今回は、1と2の違いについて、本の内容を振り返りながらまとめてみた。
1と2の違いについて
「1」と「2」のどちらも、言葉の伝え方には「7つの切り口」と「8つの技術」があり、これらを使いこなすことで、相手を思うように動かすことができる……という大筋は変わらない。
具体的には、以下のとおり。
- その1相手の好きなこと
好感を持たれながら、こちらの希望を通す。
- その2嫌いなこと回避
こんなデメリットがあるからやめよう!と伝える。
- その3選択の自由
相手に自分で選んだ意識をもたせることで、押し付けられている感を少なくする(どちらを選んでも自分のやってほしいこととなるように)。
- その4認められたい欲
期待されるとその通りの成果を出したくなる「承認欲求」の力を利用する。
- その5あなた限定
その人以外ではダメ。あなたこそ選ばれた人であることを伝え、話に乗らせる。
- その6チームワーク化
人といっしょに何かをすることが好きな本能を使い、相手を動かす。
- その7感謝
好意を受け取ると、相手に好意を返したい気持ちがはたらく「返報性」を利用する。
- その1サプライズ法
伝える言葉に驚きワードをつける。「!」がいちばん簡単。
- その2ギャップ法
伝えたいことをそのまま言い放つのではなく、内容にギャップをつくる。
- その3赤裸々法
言葉に体温を感じさせ、詩人のようなニュアンスをつくりだす。
- その4リピート法
記憶に刷り込み、感情を揺さぶる。
- その5クライマックス法
伝えたい内容に集中力を持って聞いてもらえるようにする。
- その6ナンバー法
数字を入れることにより、視覚的にも内容としても理解しやすくさせる。
- その7合体法
2つのものの組み合わせで、新しいものをつくりだす。
- その8頂上法
「いちばん」のものに、人は強烈に興味を持つことを利用する。
1と2をあわせて450ページくらいだけど、要点はこれだけである。
「2」は「1の復習+α」の構成
8つの技術のうち、後半の3つは「2」にしか書かれてないもの。
他の技術は「1」でも記載されているので、前作を読んでいるなら「2」で復習できる内容となっている。

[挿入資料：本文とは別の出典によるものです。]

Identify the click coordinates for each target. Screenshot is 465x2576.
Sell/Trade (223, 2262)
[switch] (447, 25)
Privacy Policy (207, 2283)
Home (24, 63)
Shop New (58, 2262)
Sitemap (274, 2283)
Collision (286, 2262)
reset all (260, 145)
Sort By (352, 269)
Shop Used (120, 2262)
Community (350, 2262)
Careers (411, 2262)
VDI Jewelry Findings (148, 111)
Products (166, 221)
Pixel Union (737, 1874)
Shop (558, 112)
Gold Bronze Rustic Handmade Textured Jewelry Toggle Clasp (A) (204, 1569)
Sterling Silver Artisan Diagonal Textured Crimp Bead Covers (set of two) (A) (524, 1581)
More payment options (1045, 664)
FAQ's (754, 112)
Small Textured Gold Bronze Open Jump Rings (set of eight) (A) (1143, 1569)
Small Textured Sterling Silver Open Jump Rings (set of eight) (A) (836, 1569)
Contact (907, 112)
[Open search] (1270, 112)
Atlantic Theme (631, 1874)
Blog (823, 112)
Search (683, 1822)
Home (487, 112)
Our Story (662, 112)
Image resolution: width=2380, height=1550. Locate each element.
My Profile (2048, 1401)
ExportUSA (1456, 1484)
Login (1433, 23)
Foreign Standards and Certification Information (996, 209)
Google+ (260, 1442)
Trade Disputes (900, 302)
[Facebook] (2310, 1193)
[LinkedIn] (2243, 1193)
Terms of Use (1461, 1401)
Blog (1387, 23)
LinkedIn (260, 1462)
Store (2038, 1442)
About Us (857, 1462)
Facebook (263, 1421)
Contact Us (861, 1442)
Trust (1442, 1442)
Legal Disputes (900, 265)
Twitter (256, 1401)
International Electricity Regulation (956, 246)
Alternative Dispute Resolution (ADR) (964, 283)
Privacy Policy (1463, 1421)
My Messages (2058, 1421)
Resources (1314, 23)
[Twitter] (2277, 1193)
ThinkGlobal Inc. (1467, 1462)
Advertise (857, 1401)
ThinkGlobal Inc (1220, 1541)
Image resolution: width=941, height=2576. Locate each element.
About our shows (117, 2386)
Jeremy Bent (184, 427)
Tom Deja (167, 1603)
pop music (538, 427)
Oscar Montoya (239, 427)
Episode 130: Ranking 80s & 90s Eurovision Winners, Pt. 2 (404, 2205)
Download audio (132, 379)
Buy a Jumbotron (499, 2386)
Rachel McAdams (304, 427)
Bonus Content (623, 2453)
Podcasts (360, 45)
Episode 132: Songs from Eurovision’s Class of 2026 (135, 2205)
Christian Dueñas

もし両方とも読んでみたいなら、「1」を流し読みしてから「2」に突入する、という使い方がいいのかもしれない。
本として手元に残すのは、「2」だけで十分である。
1を読むメリットは『第1章』と『コラム』にある
あえて「1」を読むメリットを挙げるとすれば、「2」にはない『伝え方の技術の発見(第1章)』までの説明と、たまに出てくるコラムくらい。
もともと伝え方が苦手だった著者による体験談がまとめられており、実際に技術として体系化するまでの流れをつかむことができる。
「人は国語の教科書のような表現ではなく、心に響くかどうかで物事を決めている」という背景を知っておいたほうが、より伝える技術を学ぶ必要性を感じ取ることができると思う。
また「1」には、付箋や長文で技術を使うコツをコラムとして紹介されているページがある。
- ビジネスの場でスルーされがちな付箋を、いかにさり気なくアピールさせるか?
- 短文ではなく、長文として技術を使うなら、どんなところに注意するべきなのか?
コラムは短いながらも、参考になるページだと感じた。